- [Activity]:
Repeat exactly, and only, the lines below starting at the line that contains "Task: Open the 2009 Independence Bowl link" and ending at the line that contains "Click the orange Send button", inclusive of both.

Data listing below:

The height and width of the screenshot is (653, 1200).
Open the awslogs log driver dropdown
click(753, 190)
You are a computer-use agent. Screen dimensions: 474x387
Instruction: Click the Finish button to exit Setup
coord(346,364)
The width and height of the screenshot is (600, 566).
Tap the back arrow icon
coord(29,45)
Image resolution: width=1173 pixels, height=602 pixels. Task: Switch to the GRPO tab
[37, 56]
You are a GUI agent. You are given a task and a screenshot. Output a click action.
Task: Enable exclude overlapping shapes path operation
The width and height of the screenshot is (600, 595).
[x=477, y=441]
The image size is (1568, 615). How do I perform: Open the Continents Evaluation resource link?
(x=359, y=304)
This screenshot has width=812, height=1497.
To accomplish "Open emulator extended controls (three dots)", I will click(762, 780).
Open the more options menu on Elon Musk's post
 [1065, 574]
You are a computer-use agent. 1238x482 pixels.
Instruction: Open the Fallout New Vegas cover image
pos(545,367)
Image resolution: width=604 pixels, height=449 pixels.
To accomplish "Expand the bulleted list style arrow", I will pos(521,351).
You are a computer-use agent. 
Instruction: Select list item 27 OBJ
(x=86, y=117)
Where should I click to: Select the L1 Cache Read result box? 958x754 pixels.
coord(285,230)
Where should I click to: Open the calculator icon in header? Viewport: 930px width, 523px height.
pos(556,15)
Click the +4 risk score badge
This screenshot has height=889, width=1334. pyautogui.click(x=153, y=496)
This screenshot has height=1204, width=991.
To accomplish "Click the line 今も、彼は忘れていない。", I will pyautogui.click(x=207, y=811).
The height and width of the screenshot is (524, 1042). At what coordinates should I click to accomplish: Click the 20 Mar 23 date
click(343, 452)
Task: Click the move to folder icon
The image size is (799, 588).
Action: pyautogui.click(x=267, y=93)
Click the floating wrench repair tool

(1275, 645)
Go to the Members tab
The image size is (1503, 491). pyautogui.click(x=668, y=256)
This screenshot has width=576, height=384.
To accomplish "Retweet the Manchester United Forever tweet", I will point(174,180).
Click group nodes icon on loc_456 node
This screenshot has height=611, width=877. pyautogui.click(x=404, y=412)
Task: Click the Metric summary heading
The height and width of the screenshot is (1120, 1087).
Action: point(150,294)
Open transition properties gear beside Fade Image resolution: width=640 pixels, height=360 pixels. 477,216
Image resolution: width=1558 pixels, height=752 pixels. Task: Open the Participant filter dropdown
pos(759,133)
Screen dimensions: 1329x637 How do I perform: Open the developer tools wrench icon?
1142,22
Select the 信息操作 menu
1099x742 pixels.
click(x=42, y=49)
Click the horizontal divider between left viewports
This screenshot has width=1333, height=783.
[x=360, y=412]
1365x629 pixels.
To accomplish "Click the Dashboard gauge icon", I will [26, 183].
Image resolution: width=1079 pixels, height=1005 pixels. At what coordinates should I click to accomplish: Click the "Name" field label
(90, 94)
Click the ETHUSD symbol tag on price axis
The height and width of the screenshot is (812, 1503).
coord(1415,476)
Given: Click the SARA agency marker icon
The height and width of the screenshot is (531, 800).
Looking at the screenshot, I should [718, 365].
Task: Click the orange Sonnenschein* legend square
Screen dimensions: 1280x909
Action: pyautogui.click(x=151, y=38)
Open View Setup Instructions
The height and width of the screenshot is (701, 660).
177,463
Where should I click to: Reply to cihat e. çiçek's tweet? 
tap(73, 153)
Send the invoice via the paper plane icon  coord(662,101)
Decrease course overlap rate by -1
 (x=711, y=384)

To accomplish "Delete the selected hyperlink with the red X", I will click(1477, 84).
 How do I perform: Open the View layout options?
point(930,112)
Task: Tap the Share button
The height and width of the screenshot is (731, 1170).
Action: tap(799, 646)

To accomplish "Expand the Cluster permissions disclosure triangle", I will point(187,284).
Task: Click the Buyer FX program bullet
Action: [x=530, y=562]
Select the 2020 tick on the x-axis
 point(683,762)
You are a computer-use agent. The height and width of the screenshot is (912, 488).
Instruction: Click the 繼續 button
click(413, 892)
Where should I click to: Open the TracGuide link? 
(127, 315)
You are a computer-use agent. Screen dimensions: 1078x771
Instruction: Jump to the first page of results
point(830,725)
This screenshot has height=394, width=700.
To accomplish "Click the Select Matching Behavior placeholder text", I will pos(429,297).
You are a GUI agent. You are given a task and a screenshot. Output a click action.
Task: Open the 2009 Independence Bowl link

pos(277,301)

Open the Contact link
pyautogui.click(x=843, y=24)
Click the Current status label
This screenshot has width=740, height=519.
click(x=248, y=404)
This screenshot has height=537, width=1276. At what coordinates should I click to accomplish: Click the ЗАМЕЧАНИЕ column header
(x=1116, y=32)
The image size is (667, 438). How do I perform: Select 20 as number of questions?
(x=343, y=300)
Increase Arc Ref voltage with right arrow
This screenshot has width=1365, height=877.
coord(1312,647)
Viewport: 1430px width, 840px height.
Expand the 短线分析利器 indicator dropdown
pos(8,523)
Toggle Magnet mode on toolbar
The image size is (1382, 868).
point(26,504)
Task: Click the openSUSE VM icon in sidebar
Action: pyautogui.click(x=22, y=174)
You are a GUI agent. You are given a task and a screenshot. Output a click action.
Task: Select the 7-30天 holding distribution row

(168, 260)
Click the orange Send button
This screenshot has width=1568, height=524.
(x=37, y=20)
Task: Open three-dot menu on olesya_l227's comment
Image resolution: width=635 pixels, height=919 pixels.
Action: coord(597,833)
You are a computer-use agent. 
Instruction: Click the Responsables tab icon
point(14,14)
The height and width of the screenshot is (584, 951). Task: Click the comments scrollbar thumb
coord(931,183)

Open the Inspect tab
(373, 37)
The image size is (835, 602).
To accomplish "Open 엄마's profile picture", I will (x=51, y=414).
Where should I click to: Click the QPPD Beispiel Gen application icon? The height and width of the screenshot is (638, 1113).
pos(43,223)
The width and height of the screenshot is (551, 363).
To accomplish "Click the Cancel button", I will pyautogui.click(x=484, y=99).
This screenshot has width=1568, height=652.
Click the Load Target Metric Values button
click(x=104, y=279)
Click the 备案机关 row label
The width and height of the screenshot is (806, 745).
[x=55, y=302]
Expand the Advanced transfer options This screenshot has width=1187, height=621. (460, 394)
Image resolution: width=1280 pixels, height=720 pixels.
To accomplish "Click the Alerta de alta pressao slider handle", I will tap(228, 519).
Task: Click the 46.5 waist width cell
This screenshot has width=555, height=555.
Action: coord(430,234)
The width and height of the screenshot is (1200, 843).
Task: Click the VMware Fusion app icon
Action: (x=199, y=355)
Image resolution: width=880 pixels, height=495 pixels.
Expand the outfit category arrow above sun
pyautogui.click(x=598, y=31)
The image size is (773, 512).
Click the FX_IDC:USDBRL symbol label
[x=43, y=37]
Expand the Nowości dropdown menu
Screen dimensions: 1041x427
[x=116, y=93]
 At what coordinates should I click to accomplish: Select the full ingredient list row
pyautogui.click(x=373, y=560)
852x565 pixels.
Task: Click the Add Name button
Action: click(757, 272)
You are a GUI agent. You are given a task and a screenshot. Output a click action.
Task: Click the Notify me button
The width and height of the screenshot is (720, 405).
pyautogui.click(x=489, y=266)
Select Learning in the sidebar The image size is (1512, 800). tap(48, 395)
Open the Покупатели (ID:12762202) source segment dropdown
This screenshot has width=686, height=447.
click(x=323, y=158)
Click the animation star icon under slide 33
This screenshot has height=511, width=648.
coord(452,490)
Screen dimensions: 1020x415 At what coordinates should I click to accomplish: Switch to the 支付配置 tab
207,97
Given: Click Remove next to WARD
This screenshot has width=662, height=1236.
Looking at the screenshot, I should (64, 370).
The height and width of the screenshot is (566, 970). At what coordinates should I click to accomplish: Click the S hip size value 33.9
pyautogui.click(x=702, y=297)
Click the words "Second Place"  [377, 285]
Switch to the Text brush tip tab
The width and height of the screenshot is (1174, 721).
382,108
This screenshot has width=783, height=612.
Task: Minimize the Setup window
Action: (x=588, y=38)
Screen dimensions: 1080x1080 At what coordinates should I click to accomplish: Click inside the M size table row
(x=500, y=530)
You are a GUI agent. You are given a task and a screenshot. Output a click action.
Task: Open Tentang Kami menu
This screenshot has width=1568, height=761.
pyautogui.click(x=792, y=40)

End of Data listing.

- [Task output]:
Task: Open the 2009 Independence Bowl link

pos(277,301)

Open the Contact link
pyautogui.click(x=843, y=24)
Click the Current status label
This screenshot has width=740, height=519.
click(x=248, y=404)
This screenshot has height=537, width=1276. At what coordinates should I click to accomplish: Click the ЗАМЕЧАНИЕ column header
(x=1116, y=32)
The image size is (667, 438). How do I perform: Select 20 as number of questions?
(x=343, y=300)
Increase Arc Ref voltage with right arrow
This screenshot has width=1365, height=877.
coord(1312,647)
Viewport: 1430px width, 840px height.
Expand the 短线分析利器 indicator dropdown
pos(8,523)
Toggle Magnet mode on toolbar
The image size is (1382, 868).
point(26,504)
Task: Click the openSUSE VM icon in sidebar
Action: pyautogui.click(x=22, y=174)
You are a GUI agent. You are given a task and a screenshot. Output a click action.
Task: Select the 7-30天 holding distribution row

(168, 260)
Click the orange Send button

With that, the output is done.